Canton, Ohio, where the Pro Football Hall of Fame broke ground at an old car dealership, is as gritty as the men who made football in America. Football is a miserable game, full of breaking bones, blood, and perpetual pain. What better spiritual homeland than Canton, a place Forbes Magazine called one of the most miserable cities in America?
For mixed martial arts, Las Vegas is the anchorage of spirit as Henry James put it. The glitz and glitter of the strip whitewash a multitude of sins. The lions and sharks, the dancing girls, the giant fountains spewing water in tune to the amazement of Iowans out for a good time - they all mask the truth about Las Vegas. While you are distracted by the bright lights, they are reaching into your pocket and taking everything they can. No one can claim to be unaware. The government makes the casinos tell tourists exactly how they are going to be fleeced, even making them explain the odds. But some people, well, they want to believe.
Yesterday Dana White told the world that Zuffa had purchased their top competitor, Strikeforce. He claimed to Ariel Helwani that the motivation, however, wasn't to remove a fast growing rival:
"As we continue to grow and expand into all these other countries...we need more fights. We need more fights, more fights, and let's face the facts...as we continue to go into these other countries, as we continue to grow and expand the business - I've been saying this for a year and a half. We need more fighters."
Yahoo's Kevin Iole got the same spiel:
White said the UFC needed the fighters, which was Zuffa’s impetus for the deal. He said it plans to increase the number of shows it runs and said it’s conceivable it could, down the road, have more than one show running in different countries on the same night.
While both men dutifully wrote down what the Zuffa President said, the kind of stenography that is the backbone of modern journalism, the recent past calls that conclusion, that bizarre spin, into question. The UFC, the promotion White claims made this deal because they needed fighters, has been marauding through their lighter weight divisions, cutting multiple fighters after each show.
The common consensus was that the UFC had too many fighters. At least that was last week's consensus. This week the MMA media has new marching orders. Truth is less important than a good story well told. These, as they say, are the times.

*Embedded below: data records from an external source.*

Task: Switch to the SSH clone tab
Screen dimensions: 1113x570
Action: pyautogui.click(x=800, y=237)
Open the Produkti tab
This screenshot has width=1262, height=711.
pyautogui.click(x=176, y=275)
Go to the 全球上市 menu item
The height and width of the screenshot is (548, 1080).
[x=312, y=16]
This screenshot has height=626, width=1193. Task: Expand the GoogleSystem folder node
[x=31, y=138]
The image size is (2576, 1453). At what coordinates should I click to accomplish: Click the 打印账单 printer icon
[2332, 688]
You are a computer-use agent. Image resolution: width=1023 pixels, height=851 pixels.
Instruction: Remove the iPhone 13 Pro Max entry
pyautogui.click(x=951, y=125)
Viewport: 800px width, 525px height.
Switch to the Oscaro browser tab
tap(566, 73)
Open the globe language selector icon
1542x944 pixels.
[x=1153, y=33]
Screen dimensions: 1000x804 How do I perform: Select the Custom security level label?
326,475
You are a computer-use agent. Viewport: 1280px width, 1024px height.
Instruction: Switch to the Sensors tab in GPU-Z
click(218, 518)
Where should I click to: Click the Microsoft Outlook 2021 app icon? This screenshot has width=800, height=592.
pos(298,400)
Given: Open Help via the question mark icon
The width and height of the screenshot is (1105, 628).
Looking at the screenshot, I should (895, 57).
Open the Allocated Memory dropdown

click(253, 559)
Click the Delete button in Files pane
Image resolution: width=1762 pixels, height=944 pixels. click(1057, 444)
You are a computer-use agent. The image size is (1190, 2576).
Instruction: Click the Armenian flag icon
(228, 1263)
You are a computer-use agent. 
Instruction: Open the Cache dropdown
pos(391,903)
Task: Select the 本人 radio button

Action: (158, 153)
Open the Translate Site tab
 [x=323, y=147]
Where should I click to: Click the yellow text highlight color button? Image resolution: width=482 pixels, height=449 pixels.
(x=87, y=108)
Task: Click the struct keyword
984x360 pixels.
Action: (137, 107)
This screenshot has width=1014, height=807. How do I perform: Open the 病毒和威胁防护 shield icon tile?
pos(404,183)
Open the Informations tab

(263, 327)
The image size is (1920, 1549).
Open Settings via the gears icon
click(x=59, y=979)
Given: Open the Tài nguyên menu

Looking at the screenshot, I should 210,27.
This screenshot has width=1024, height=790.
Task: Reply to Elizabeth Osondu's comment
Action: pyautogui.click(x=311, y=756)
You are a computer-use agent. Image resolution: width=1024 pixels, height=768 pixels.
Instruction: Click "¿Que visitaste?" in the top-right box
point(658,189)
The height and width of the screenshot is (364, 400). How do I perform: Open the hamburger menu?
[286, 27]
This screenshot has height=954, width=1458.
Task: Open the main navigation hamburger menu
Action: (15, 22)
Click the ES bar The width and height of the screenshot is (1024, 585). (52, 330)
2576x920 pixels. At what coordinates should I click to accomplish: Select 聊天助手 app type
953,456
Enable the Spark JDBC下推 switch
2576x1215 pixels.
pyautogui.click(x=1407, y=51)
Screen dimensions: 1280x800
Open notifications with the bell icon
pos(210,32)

More on the curious nature of the announcement after the jump.
Star-divide
Dana White sits slumped in his chair, wearing a Mike Tyson t-shirt and answering the carefully crafted questions of Ariel Helwani from MMAFighting.com. Helwani, wearing a red flannel shirt, is there to help Dana get his message out. This is a press release in video form. On the coffee table sits E. Casey Lyndon, a videographer with allelbows.com. The site does some phenomenal work - but this video won't be on the reel. It's an awkward two shot that doesn't flatter either White or Helwani. It looks like something you might see on a cable access show or a small market local newscast, the kind of interview you get when a harried shooter didn't have a chance to set up his tripod before they got started.
For a sport so desperate to put its best foot forward, to prove it belongs in the same sentence with the titans of the industry like the NFL and the NBA, this is a curious choice. They say you dress for the job you want, not the job you have. The UFC wants to be a big player in the sports world. So why is it releasing major news on what is by most estimates only the fourth biggest website in the niche MMA genre?
Perception is reality. To a mainstream audience, major sports are covered by ESPN and in their local paper. They don't make big announcements on genre websites. And moves like this can damage their chances with an outlet like ESPN going forward. Sources say that officials with ESPN were furious that they weren't given this story. It would have been featured on SportsCenter, White front and center in a professional interview. Instead, we got the standard guerrilla style low budget MMA Fighting interview. Now some ESPN insiders are questioning the value of covering the UFC at all on their programming.
When I read Helwani's announcement on Twitter, I looked to UFC.com for answers. There was no story. Even now the only link on their official site connects directly to White's interview with the MMA Fighting team. It's certainly a very curious move for a company still seeking mainstream approval. It's not like White to yield control to anyone - lack of any UFC coverage of the event means he must feel he has control of the narrative with Helwani and MMA Fighting - a kind of control he'll never have with ESPN.